ADELINE ANDRÉ

Adeline André, née en 1949 à Bangui alors en Afrique-Équatoriale française, s’est imposée comme l’une des voix majeures de la mode contemporaine. Fondatrice de sa maison éponyme en 1981, elle a révolutionné la vision du vêtement par une quête obstinée de pureté des coupes et de fluidité, lui valant le titre de « Mother of Minimalism » dans les années 1990. Sa démarche a profondément marqué l’histoire de la mode en plaçant le mouvement du corps au cœur de la création et en introduisant des innovations structurelles — notamment le brevet du vêtement à trois emmanchures — qui continuent de nourrir l’esthétique minimaliste et la pensée durable de l’industrie.

Chronologie détaillée

Débuts et formation (1949–1979)

Née au sein d’une famille d’origine européenne installée en Afrique-Équatoriale, Adeline André grandit à Paris dans un environnement où la culture visuelle et artistique était valorisée. À la fin des années 1960, elle part à Londres pour poursuivre son rêve de photographe de mode, s’initiant parallèlement au dessin et confectionnant déjà ses propres vêtements. De retour à Paris, elle rejoint directement la deuxième année de l’École de la Chambre Syndicale de la Couture Parisienne, tout en suivant les cours de dessin de Salvador Dalí au Meurice.

En 1970, elle entre chez Christian Dior comme assistante de Marc Bohan pour les collections de haute couture, où elle affine sa compréhension des volumes et des drapés. Cette expérience formative la convainc que le vêtement doit être pensé comme une extension du corps en mouvement, sans artifice superflu.

Émergence et reconnaissance (1980–1995)

En 1981, soutenue par son partenaire István Dohar, Adeline André crée sa propre maison et dépose auprès de l’INPI son innovation la plus célèbre : le vêtement à trois emmanchures, pensé pour « s’envelopper » ergonomiquement sans boutonnière ni doublure apparente. Sa première collection automne-hiver 1983-1984, présentée dans la galerie Daniel Templon, surprend par son dépouillement et ses longueurs éthérées.

Au fil des années 1980, elle développe un code esthétique fondé sur l’absence de padding, de couture superflue et l’usage exclusif de matières naturelles travaillées dans le biais. En 1993, le New York Times la sacre « Mother of Minimalism », saluant sa rigueur et sa vision novatrice des volumes1. En mai 1997, elle devient membre invitée de la Chambre Syndicale de la Haute Couture, statut pérennisé en janvier 2005.
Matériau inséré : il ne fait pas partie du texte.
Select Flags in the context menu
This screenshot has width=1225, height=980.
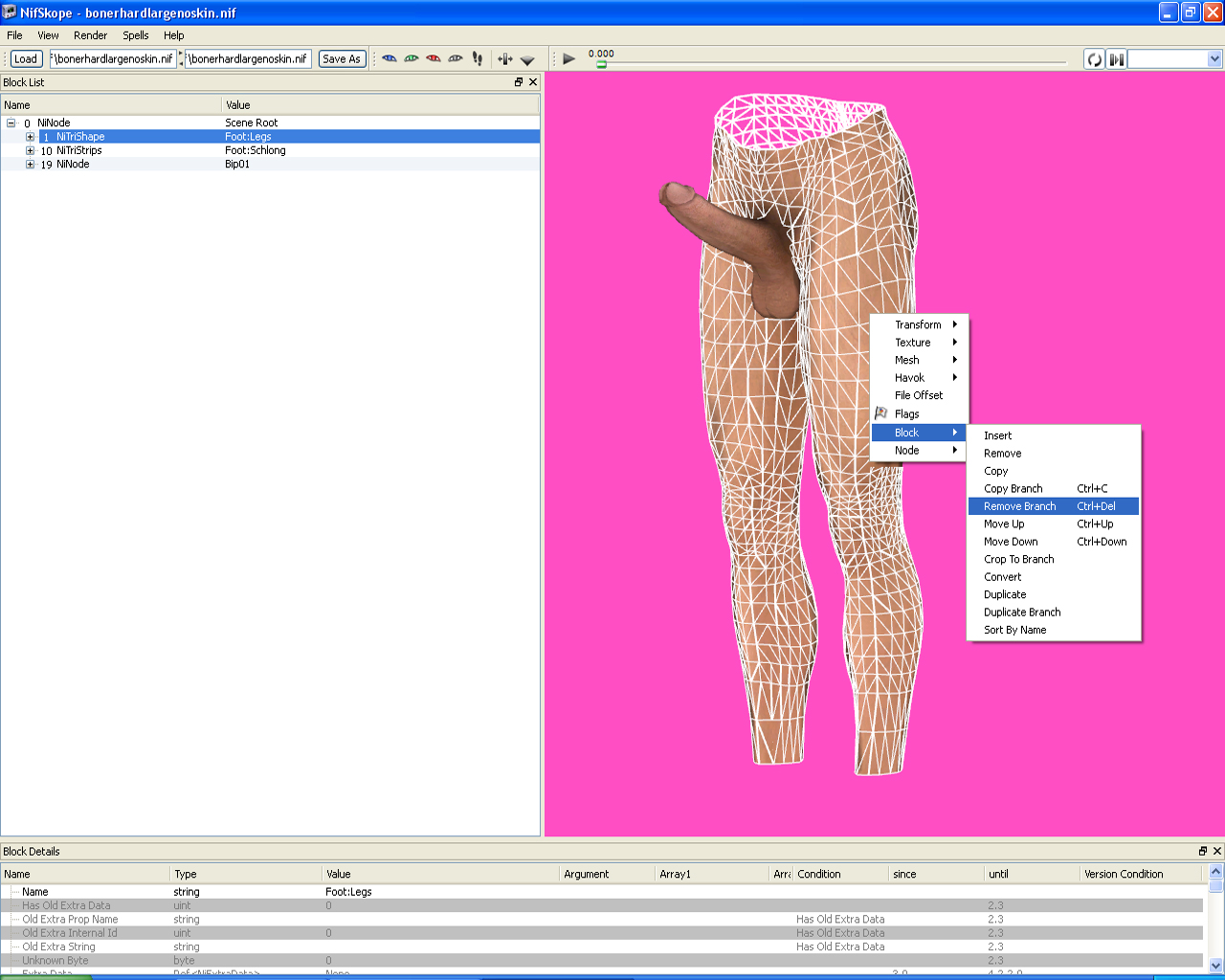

Maturité créative (1996–2025)

Durant cette période, Adeline André affine ses innovations techniques : le tour-robe-pantalon, silhouette hybride qui tourne à chaque pas, et la déclinaison variée du concept trois emmanchures en robes, manteaux et vestes souples. Ses pièces entrent dans les collections du Palais Galliera à Paris, du FIT de New York et du MUDE de Lisbonne, attestant de leur importance muséale.

Parallèlement à ses collections, elle collabore avec la danse et l’opéra : costumes pour Trisha Brown au Théâtre de Lyon (2017), pour Angelin Preljocaj (2022) et pour Alexei Ratmansky à l’Opéra de Paris (Psyché, 2011). En 2013, elle transpose sa palette chromatique au service de table « Archipel » en porcelaine, créé pour Sèvres, illustrant son goût pour le dialogue entre formes et couleurs.

Pour sa collection haute couture automne-hiver 2025-2026, elle rend hommage à Paul Poiret en revisitant le « Poiret coat » de 1914, conçu en cachemire bleu minuit et exposé au Musée des Arts Décoratifs de Paris.

Héritage et impact

L’héritage d’Adeline André tient avant tout à son renouveau du vêtement minimaliste, qui a inspiré des générations de créateurs soucieux de fonctionnalité et d’esthétique épurée. Sa démarche écologique, privilégiant les tissus naturels de qualité, anticipe les préoccupations de durabilité actuelles. Officier de l’Ordre des Arts et des Lettres depuis 1997, elle enseigne la couleur à son ancienne école, transmettant sa vision rigoureuse du design.

Sa marque, structurée autour de la commande sur mesure, reste fidèle à l’esprit artisanal de la haute couture tout en explorant de nouveaux champs interdisciplinaires (céramique, costumes de scène). Par son approche de la mode comme une symbiose entre tissu et corps, Adeline André laisse un héritage durable, au carrefour de l’art, de la performance et de l’innovation technique.